Wie Spagnolli nach den Anhörungen im Senat erklärte, stelle dieses Fehlen einen „äußerst gravierenden Mangel“ dar. Ohne entsprechende Vorgaben drohe die Region „um dreißig Jahre zurückgeworfen“ zu werden.
Zugleich kritisierte der Senator das Verhalten der SVP in der Abgeordnetenkammer. Er zeigte sich verwundert darüber, dass die Volkspartei den Weg einer „konstruktiven Enthaltung“ gewählt habe, obwohl das Gesetz aus seiner Sicht mehrere Nachteile für Trentino-Südtirol mit sich bringe.
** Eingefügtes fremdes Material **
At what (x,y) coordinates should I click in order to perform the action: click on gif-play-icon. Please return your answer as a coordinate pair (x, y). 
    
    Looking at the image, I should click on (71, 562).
Neben der fehlenden Geschlechterparität verwies Spagnolli auch auf die bereits diskutierten Probleme rund um den Senatswahlkreis Bozen.
Der Senator äußerte die Hoffnung, dass es sich lediglich um ein schwerwiegendes Versehen handle. Dieses müsse nun mit Unterstützung aller politischen Kräfte rasch korrigiert werden. Bei der Gleichstellung von Frauen und Männern dürfe es keine Rückschritte geben, so Spagnolli.